If plan to utilize food plots on your hunting property this fall it is time to take soil samples and if need be, apply lime. All plants have a soil pH range where they grow best. For many of the plants we commonly use in food plots the ideal range for soil pH is above that of our soils here in Florida. Applying lime to the soil will increase the soil pH, but it takes time; months not weeks. There are a variety of liming products available but the most economical option is generally bulk, agricultural or dolomitic lime. Ideally lime would be incorporated into the soil well before planting. A soil test will provide specific recommendations about how much lime and fertilizer your site needs. Your county extension agent can assist you in submitting a soil sample for analysis and interpreting the results and recommendations. Soil pH greatly effects soil nutrient availability; spending money on fertilizer without checking or correcting the pH is not advisable.

It is still early to plant cool season food plots; planting should begin around October 1. It is not too early to begin researching what you want to plant and booking seed. If you are particular about what varieties you want to utilize (you should be) you should make arrangements with seed suppliers in advance. Always be sure to utilize crops and varieties that are well suited to your site. Be careful with premixes that are sold at chain stores. These products may not be well suited to our environment here in Florida. Contact your county agent and be on the lookout for future articles for more information on selecting the forage crops that are best suited to your area.

Chart from: 2015 Cool-Season Forage Variety Recommendations for Florida By; Ann Blount, Patricio Munoz, Jose Dubeux, Joao Vendramini, Ali Barbar, Kevin Kenworthy, and Ken Quesenberry

Chart from: 2015 Cool-Season Forage Variety Recommendations for Florida
By; Ann Blount, Patricio Munoz, Jose Dubeux, Joao Vendramini, Ali Barbar, Kevin Kenworthy, and Ken Quesenberry

If you are planning on hunting over feed (corn, etc.) you should have already began your feeding program. To legally hunt over feed the feeding station must have been maintained with feed continuously for at least six months prior to harvest game in the vicinity. In other words, if you start feeding corn today (8/20) you can’t legally hunt over it until February 20th. For more information regarding hunting over feed see the FWC webpage.

Using game cameras to monitor your property can help you get an idea about the quantity and quality of animals utilizing your property. Having this information before hunting season can help you plan management decisions in advance. Preseason scouting, on foot or with game cameras can also help you determine what parts of your property game are utilizing the most. Granted, there is still plenty of time for patterns to change before hunting season gets here. Another positive aspect of utilizing game cameras this time of year is that they give you an added excuse to spend a little extra time in the woods. In the months leading up to hunting season going to “check cameras” is somewhat of a Sunday afternoon tradition in my house.

Dense summer foliage and a bachelor group of NW Florida bucks can make for a fun game camera photo. How many bucks can you find? Photo Credit: Mark Mauldin

Dense summer foliage and a bachelor group of NW Florida bucks can make for a fun game camera photo.

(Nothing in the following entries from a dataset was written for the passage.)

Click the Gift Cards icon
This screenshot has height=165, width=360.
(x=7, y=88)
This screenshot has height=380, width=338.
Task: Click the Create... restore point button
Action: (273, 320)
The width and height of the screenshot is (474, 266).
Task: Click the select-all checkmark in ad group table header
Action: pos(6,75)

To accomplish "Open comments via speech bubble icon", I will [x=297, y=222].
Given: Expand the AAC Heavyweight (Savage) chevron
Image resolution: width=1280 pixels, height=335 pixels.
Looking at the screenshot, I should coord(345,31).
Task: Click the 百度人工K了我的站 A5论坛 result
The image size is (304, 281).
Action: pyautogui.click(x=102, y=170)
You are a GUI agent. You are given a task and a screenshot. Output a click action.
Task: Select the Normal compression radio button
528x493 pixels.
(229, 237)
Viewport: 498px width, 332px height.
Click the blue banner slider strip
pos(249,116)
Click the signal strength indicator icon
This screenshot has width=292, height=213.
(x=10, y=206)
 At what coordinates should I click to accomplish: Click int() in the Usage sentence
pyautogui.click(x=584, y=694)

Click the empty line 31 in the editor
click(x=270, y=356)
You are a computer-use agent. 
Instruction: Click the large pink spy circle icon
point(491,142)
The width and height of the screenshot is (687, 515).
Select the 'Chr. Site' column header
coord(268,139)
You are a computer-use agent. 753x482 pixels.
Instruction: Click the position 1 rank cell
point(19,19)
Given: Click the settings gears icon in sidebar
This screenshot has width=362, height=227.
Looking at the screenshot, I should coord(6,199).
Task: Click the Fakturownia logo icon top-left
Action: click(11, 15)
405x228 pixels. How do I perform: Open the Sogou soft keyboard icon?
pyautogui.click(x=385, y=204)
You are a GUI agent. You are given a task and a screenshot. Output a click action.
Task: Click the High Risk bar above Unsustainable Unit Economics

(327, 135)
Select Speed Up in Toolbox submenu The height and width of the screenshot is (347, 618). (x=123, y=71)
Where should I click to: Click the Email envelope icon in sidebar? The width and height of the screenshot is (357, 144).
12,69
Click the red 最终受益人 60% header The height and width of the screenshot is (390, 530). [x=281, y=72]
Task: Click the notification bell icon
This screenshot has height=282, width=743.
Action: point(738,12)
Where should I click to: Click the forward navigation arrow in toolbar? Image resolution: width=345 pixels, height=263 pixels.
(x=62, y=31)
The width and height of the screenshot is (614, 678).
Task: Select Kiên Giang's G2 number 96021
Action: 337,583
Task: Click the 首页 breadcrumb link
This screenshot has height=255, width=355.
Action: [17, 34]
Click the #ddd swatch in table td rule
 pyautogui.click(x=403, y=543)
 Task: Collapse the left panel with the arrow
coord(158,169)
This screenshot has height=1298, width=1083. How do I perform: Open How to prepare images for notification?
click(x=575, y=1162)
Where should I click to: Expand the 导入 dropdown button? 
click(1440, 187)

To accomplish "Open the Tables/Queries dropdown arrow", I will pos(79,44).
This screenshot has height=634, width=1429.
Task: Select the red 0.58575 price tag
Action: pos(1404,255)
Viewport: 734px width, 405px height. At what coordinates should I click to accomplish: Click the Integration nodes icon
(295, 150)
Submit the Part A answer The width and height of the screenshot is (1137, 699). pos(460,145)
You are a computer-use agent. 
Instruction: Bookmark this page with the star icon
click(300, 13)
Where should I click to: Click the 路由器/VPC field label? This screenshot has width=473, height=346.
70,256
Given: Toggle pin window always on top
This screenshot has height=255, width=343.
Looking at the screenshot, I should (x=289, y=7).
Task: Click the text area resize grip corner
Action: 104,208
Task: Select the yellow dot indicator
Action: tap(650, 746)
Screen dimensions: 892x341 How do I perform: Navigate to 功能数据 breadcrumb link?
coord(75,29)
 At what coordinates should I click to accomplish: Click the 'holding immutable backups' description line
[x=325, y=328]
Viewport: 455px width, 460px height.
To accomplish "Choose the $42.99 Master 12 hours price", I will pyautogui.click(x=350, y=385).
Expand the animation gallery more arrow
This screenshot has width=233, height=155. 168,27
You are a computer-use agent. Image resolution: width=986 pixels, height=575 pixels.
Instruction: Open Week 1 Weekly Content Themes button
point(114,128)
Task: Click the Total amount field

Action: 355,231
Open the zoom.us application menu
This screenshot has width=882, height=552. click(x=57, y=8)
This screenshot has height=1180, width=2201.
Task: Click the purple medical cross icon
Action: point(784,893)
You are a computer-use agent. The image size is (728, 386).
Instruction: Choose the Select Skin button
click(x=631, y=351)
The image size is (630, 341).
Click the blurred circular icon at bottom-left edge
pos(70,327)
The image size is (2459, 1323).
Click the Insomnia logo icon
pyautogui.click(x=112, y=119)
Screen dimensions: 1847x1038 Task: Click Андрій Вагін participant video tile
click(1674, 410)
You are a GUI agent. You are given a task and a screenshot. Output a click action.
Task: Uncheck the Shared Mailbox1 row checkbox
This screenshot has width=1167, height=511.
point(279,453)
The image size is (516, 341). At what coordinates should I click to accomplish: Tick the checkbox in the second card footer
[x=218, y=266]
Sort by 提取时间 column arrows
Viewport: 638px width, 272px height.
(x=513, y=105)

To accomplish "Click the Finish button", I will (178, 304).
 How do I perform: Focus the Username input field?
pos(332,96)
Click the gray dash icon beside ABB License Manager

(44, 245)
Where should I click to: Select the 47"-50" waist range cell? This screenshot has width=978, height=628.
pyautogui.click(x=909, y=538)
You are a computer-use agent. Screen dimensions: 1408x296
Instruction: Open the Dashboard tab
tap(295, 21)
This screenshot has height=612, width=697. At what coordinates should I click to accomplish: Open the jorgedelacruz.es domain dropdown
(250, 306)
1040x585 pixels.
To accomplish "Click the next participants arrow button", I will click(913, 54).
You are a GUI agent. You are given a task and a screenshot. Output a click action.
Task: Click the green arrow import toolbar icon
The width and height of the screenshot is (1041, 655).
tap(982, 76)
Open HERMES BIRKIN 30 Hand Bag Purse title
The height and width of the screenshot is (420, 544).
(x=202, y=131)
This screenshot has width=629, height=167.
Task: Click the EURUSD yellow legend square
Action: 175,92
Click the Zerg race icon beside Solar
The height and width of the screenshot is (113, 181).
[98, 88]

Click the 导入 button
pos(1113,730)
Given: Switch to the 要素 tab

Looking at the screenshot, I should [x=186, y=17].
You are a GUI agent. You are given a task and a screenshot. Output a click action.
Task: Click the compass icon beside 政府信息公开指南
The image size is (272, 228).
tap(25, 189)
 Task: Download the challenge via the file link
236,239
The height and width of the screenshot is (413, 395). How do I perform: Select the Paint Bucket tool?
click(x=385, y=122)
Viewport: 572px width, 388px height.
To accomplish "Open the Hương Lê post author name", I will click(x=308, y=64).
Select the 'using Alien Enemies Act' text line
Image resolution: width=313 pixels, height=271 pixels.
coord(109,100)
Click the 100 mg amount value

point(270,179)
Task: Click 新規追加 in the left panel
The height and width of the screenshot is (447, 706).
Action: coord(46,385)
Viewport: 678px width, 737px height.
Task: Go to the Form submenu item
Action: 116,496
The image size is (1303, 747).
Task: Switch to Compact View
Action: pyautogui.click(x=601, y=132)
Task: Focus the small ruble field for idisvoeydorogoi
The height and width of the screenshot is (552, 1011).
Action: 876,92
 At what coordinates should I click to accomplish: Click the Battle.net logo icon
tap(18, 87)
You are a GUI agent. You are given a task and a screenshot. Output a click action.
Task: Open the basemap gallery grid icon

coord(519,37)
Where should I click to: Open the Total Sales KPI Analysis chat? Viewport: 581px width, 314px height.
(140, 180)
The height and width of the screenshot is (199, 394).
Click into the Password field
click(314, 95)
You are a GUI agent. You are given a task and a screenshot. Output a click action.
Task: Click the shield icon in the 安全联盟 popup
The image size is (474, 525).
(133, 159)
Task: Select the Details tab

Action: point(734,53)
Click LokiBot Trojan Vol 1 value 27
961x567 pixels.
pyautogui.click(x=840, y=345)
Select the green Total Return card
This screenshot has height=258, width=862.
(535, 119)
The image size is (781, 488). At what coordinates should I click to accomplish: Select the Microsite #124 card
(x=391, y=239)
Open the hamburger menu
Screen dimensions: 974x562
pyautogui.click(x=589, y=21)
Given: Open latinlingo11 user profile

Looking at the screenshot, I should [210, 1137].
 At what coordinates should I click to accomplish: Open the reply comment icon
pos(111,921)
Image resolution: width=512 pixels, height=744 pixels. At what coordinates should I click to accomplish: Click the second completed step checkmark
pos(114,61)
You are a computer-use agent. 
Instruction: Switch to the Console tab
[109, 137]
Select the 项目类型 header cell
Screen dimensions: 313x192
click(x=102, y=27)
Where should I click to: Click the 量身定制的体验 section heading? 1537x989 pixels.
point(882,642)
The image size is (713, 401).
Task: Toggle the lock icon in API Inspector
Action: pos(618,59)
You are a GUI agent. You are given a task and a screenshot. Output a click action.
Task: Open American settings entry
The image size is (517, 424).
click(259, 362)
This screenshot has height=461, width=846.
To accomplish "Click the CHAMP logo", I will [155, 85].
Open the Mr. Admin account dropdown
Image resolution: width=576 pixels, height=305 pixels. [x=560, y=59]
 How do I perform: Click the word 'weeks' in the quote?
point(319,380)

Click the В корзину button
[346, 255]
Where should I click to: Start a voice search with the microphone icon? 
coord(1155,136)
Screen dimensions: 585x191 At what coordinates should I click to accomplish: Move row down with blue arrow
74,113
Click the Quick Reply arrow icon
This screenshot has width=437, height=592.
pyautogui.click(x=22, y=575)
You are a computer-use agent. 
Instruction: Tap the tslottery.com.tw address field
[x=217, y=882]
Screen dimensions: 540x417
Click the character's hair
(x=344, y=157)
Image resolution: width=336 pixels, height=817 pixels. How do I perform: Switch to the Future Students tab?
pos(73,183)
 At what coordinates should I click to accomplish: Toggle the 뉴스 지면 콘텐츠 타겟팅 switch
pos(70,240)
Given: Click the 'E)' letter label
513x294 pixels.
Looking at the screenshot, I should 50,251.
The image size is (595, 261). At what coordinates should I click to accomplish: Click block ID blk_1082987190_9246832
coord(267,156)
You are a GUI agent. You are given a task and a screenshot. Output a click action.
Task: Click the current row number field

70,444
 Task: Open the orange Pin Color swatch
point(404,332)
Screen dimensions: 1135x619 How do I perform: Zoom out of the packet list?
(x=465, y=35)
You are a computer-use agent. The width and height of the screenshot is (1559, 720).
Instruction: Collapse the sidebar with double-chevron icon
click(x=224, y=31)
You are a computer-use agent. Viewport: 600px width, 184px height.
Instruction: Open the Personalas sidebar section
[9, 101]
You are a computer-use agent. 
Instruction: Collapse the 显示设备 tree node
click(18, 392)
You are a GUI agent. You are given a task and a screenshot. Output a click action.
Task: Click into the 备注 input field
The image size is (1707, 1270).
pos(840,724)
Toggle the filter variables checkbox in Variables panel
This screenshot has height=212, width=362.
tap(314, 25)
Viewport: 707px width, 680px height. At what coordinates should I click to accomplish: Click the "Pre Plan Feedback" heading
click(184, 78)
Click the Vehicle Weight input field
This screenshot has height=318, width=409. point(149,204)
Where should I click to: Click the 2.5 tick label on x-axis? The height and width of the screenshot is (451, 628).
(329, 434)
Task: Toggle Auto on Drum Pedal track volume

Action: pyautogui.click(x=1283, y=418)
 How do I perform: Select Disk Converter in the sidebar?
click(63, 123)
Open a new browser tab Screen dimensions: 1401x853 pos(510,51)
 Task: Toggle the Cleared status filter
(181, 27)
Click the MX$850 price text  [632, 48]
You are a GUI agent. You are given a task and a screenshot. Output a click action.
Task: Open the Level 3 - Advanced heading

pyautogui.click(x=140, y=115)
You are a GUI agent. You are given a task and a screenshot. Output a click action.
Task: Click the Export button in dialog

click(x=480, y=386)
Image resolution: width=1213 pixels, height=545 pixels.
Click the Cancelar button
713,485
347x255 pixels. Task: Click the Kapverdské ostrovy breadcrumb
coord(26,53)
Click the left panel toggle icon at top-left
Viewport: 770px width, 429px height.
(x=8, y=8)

How many bucks can you find? Photo Credit: Mark Mauldin

Long summer days give you plenty of time in the evenings to practice shooting your bow. Proficiency with a bow takes practice and repetition. I was once told, “Don’t practice until you can hit what you’re aiming at, practice until you can’t miss”. Practice now, don’t wait until you miss, or worse, wound an animal to realize you needed to improve your skills. In addition to working on your skills for hunting season, archery can be great outdoor fun for the entire family.

There are a lot of hot days to wait through still ahead of us but hunting season is coming; if you’re like me you’ll be happy to see it when it gets here. Now is the time to make plans and preparations so when the waiting is finally over you’ll be able to have your best season yet.